EXCERPTED RECORDS:

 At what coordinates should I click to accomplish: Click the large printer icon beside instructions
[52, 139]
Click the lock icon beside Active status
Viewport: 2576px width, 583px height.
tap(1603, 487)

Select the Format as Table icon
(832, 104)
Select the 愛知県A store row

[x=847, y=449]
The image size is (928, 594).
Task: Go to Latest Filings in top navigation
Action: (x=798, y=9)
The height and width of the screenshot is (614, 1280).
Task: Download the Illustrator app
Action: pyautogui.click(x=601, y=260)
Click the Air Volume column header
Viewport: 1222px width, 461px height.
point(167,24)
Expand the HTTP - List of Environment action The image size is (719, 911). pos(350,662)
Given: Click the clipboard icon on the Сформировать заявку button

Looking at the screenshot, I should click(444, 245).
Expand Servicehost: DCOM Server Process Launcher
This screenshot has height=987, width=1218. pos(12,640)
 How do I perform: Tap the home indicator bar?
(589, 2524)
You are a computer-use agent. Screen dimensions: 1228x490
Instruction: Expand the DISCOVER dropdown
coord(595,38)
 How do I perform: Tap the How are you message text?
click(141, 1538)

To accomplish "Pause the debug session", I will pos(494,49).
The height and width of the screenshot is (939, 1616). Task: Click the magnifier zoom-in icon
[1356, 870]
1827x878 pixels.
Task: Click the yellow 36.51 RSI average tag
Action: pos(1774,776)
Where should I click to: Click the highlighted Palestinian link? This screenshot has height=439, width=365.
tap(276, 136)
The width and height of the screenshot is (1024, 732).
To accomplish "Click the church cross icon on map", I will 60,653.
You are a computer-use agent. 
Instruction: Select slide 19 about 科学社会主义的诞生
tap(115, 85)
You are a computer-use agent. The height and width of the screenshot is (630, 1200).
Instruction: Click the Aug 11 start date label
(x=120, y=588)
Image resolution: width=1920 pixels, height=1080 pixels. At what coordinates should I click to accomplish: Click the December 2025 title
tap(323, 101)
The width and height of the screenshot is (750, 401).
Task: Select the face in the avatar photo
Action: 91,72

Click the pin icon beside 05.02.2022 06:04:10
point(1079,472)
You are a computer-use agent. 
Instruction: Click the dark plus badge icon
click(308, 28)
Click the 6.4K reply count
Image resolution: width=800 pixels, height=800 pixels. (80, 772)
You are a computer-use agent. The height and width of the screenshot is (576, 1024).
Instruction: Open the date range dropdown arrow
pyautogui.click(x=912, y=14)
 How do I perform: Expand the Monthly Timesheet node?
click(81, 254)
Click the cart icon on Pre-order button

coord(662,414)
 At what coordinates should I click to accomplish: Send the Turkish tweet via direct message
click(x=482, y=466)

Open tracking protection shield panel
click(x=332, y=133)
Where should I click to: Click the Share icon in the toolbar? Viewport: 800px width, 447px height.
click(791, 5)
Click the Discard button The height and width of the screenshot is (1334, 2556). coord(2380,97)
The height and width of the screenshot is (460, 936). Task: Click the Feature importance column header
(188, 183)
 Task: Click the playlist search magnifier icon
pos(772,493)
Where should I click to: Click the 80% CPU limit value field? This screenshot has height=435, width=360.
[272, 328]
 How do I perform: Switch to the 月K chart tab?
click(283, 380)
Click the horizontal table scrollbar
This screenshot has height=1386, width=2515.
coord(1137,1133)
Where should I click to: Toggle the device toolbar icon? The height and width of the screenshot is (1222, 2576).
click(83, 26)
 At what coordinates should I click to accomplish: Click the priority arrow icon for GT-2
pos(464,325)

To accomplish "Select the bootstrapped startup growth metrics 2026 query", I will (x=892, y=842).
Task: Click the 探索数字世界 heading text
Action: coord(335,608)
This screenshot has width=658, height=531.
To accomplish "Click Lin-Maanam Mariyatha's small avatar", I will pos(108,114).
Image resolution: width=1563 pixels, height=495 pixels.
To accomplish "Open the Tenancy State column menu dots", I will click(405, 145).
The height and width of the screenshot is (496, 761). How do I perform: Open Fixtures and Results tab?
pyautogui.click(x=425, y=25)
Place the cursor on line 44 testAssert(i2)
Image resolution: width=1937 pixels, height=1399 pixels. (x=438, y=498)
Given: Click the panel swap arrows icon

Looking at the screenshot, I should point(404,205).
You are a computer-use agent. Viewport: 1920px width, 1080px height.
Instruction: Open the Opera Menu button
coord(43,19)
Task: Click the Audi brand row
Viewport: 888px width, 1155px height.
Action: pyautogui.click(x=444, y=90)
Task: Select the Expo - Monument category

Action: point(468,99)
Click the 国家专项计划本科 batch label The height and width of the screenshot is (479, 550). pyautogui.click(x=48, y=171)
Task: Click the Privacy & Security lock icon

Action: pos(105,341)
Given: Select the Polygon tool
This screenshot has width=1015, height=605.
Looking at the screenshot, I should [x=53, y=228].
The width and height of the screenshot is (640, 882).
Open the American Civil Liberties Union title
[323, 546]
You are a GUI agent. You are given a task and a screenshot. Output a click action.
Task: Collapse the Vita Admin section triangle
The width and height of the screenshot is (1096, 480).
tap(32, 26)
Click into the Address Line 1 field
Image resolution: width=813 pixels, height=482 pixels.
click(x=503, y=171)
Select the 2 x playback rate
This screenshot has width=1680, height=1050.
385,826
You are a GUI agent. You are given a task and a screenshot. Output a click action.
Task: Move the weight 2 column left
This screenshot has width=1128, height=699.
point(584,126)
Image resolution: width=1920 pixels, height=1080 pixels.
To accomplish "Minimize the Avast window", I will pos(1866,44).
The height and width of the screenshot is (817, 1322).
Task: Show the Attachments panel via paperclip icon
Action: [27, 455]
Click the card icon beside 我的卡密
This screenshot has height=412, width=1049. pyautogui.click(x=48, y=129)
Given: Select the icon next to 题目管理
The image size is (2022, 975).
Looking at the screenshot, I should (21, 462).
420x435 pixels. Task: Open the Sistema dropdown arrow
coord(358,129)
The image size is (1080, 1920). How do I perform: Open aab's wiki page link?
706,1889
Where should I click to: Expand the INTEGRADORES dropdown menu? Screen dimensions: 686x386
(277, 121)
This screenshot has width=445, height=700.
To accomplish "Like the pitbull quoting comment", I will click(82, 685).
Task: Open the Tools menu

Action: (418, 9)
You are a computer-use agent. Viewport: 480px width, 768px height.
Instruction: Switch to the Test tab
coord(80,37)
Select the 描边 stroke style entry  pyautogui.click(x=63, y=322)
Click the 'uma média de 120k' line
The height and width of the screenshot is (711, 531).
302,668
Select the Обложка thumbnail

AIM: Copy out the lines of the listing above, beginning at the line that contains "Expand Servicehost: DCOM" and stopping after the line that contains "I will pos(494,49).".

THE RESPONSE:
Expand Servicehost: DCOM Server Process Launcher
This screenshot has height=987, width=1218. pos(12,640)
 How do I perform: Tap the home indicator bar?
(589, 2524)
You are a computer-use agent. Screen dimensions: 1228x490
Instruction: Expand the DISCOVER dropdown
coord(595,38)
 How do I perform: Tap the How are you message text?
click(141, 1538)

To accomplish "Pause the debug session", I will pos(494,49).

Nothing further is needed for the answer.